**The task**
Could you show each line of the records that contains the word "Image"?

**Records for the exercise**
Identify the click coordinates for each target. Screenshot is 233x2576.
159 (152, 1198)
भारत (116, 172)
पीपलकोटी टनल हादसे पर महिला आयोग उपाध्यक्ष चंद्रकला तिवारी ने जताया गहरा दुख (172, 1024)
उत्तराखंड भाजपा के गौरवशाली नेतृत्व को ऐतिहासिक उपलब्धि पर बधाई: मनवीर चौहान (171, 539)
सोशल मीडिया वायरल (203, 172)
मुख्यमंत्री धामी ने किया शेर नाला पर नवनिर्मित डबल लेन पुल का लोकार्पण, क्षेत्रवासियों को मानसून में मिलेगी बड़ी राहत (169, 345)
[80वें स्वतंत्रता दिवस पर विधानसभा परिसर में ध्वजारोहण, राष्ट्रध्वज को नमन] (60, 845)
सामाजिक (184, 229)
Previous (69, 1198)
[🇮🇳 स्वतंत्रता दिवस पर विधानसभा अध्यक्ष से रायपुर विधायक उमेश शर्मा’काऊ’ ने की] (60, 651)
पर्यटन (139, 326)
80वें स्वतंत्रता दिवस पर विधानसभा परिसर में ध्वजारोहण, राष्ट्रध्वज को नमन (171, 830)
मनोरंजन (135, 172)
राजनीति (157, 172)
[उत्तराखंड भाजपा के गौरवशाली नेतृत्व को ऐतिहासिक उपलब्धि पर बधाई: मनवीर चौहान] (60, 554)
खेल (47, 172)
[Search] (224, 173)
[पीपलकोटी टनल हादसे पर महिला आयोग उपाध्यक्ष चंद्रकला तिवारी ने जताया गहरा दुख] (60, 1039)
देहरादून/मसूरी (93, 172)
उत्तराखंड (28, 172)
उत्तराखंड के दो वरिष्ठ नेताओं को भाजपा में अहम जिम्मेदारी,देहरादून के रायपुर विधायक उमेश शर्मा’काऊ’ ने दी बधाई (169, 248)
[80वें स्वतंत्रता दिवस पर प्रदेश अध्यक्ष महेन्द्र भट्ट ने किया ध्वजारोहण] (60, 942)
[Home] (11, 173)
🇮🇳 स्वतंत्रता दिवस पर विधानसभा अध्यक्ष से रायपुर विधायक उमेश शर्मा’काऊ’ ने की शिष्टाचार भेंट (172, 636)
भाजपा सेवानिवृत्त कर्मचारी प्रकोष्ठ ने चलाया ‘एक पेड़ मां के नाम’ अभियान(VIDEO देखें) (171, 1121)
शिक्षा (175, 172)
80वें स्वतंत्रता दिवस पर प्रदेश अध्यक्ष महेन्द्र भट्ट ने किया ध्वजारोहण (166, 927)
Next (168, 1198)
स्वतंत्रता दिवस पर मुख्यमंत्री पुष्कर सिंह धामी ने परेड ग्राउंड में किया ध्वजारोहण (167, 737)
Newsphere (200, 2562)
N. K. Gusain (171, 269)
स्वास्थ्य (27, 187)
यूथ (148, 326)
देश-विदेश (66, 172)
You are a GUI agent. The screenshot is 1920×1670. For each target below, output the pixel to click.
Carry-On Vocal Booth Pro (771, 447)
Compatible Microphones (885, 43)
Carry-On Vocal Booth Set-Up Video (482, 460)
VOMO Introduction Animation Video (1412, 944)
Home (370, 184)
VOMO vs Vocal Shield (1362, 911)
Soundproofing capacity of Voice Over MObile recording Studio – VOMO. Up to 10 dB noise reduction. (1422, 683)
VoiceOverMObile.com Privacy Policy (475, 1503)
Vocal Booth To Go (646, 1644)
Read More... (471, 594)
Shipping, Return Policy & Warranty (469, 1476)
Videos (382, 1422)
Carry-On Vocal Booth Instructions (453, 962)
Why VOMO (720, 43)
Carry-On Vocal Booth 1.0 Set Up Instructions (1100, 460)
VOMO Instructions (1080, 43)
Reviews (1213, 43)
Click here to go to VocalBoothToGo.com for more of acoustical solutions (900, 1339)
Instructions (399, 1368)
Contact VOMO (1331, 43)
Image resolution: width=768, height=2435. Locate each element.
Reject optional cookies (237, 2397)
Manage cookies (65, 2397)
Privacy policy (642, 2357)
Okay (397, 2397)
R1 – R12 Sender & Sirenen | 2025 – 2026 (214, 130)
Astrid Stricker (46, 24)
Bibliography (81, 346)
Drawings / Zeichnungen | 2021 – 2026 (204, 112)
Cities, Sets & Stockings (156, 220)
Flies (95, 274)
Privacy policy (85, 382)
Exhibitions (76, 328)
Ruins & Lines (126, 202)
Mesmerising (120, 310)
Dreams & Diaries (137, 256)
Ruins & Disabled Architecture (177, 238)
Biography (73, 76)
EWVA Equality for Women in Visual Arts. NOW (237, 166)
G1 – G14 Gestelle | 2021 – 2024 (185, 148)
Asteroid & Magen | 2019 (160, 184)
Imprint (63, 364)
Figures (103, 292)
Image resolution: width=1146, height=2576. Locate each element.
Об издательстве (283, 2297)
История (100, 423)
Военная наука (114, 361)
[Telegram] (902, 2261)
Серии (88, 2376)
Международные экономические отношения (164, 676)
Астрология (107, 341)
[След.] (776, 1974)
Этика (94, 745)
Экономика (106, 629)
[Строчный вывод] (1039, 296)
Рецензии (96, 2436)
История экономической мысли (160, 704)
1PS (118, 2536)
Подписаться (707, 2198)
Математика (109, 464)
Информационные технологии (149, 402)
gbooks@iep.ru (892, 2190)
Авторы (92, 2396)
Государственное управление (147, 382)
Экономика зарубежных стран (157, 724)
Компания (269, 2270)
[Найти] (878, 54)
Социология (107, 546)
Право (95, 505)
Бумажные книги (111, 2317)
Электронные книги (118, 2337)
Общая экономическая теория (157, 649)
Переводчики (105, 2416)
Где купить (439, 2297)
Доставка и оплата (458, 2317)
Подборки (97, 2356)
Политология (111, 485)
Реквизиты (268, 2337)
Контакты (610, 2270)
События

**Problem solution**
Image resolution: width=768, height=2435. Locate each element.
Image resolution: width=1146, height=2576. Locate each element.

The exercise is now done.